The second fundamental issue which would have prompted India’s withdrawal was apparent rejection of its demand for a more free regime for services trade. This included the demand for easier movements of professional and service providers — which has been described as “movement of natural persons”. India has some perceived edge in services exports and in its own interest, India would ask for better ground rules for unrestricted services trade.
The third overwhelming factor seems to be the use of non-tariff barriers. Use of non-tariff barriers is not unknown and all players make use of it, particularly because already under the WTO regime tariffs have been progressively lowered and all that is left to shut out inconvenient imports was to put in place difficult to track non-tariff barriers.
These have been used most deftly in the past, and continues to be used as well, by the developed countries. Take for instance, US imposition of a New York Harbour Maintenance Cess on all imports entering the country through the New York Harbour. Europe has its own package of such measures which create considerable hardships for the exporters, including requiring of packaging, containers, disposals of packaging materials used and so on so forth. France for example heavily subsidises farm products, which drive imports uncompetitive, on the ground that these are given to maintain the French countryside.
However, no country can better China on this game. China has widely practised nominated ports for nominated products, under which for example, electric fans could be imported only through some remote port and if any consignment reaches some other port it has to go back. China also requires very quaint and difficult to follow labelling on the products in Chinese characters. These are only some of the most obvious ones, the more ingenuous Chinese NTBs are bizarre.
In case of Japan, it is difficult to even comprehend these. Medicine exporters to Japan bite their fingers in desperation. No medical experts and doctors can attend a patient in Japan unless he has an advanced language degree in Japanese. What of service exports to that country. Once again, intricate labelling requirements on medicines, chemicals, pharmaceuticals make potential exporters run away.
It would have been an uphill task for the trade negotiators to get these things straightened. They would have found it impossible and left them in crooked shapes. In the end, not having got the reassuring changes, India has found it best to beat a retreat.
But then, trade records also does not give enough confidence. Figures indicate that India is running large deficits in their trade with most of the RCEP countries even as it is. A further freer trade with the same bunch of countries, in which tariffs would have come down hurtling, could have resulted in a balance of payments crisis in no time.
Ever since we started trade with China joining in WTO, India is running a huge trade deficit. Excepting some iron ore and other raw materials to that country, our trade with China has increasingly meant that almost all electrical goods are being imported from China and sold by Indian companies under their own brandname.
Look for an electric kettle, a fan, a sea iron to even Diwali lights and images of resin gods and goddesses, all are coming from China. The official trade is only a part of the overall flow of goods from that country. Periodically, some article or other faces such a surge in imports that a few Indian units are forced to bring down shutters. At one point of time I know of, Indian dry cell battery makers had to shut down as Chinese imports flooded the Indian market. RCEP is lukewarm to address India’s concerns about sudden surges and automatic tariffs. No wonder that the PM thought it prudent to not sign on the dotted line.

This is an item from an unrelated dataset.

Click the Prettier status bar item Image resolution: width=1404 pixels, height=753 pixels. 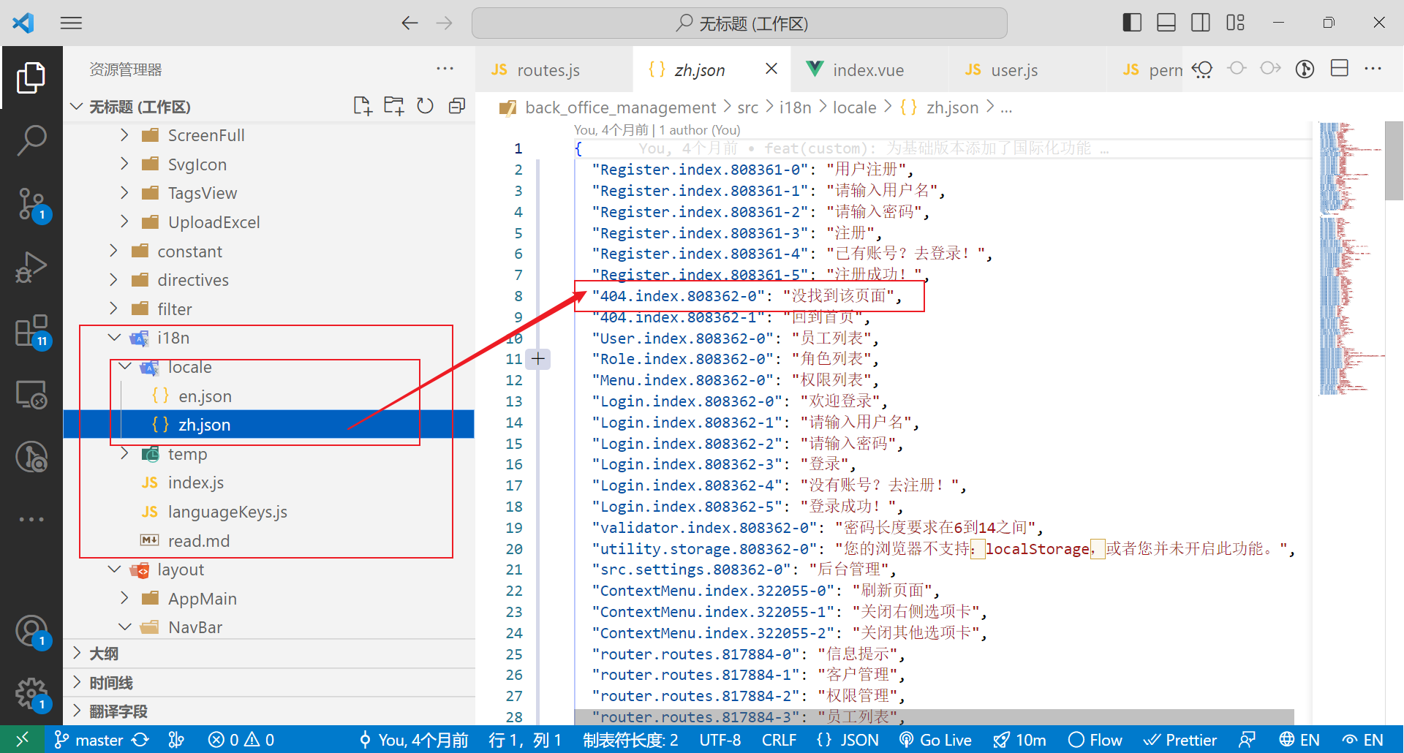tap(1180, 739)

The fact of the matter is that we have miserably failed in manufacturing. Our costs still remain high. Doing business in India, despite all the so-called improvements, continue to be a formidable challenge.

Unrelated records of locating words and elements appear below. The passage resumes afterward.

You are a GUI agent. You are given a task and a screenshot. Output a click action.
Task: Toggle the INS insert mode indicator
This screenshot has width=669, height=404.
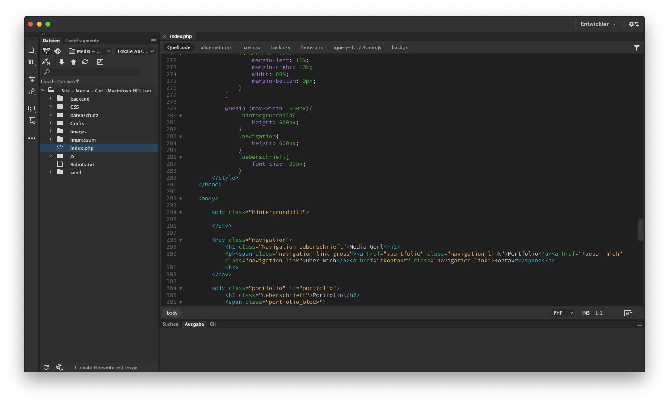(x=586, y=313)
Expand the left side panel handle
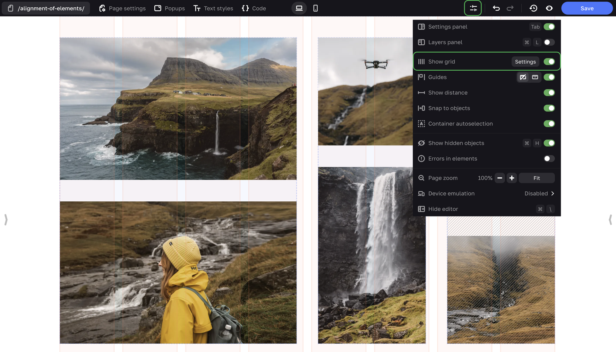616x352 pixels. coord(6,220)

It will still be a better strategy to rather remain a little disengaged from the world and build up own strengths before getting into free trade arrangements. China was a closed economy when it quit its basic muscle before bursting on the world scene.
IN the current state of the economy, when the domestic demand is running low, opening up market to easier imports would be tantamount to handling over the country’s vestigial demand to outside producers. It is better to be circumspect in difficult situations.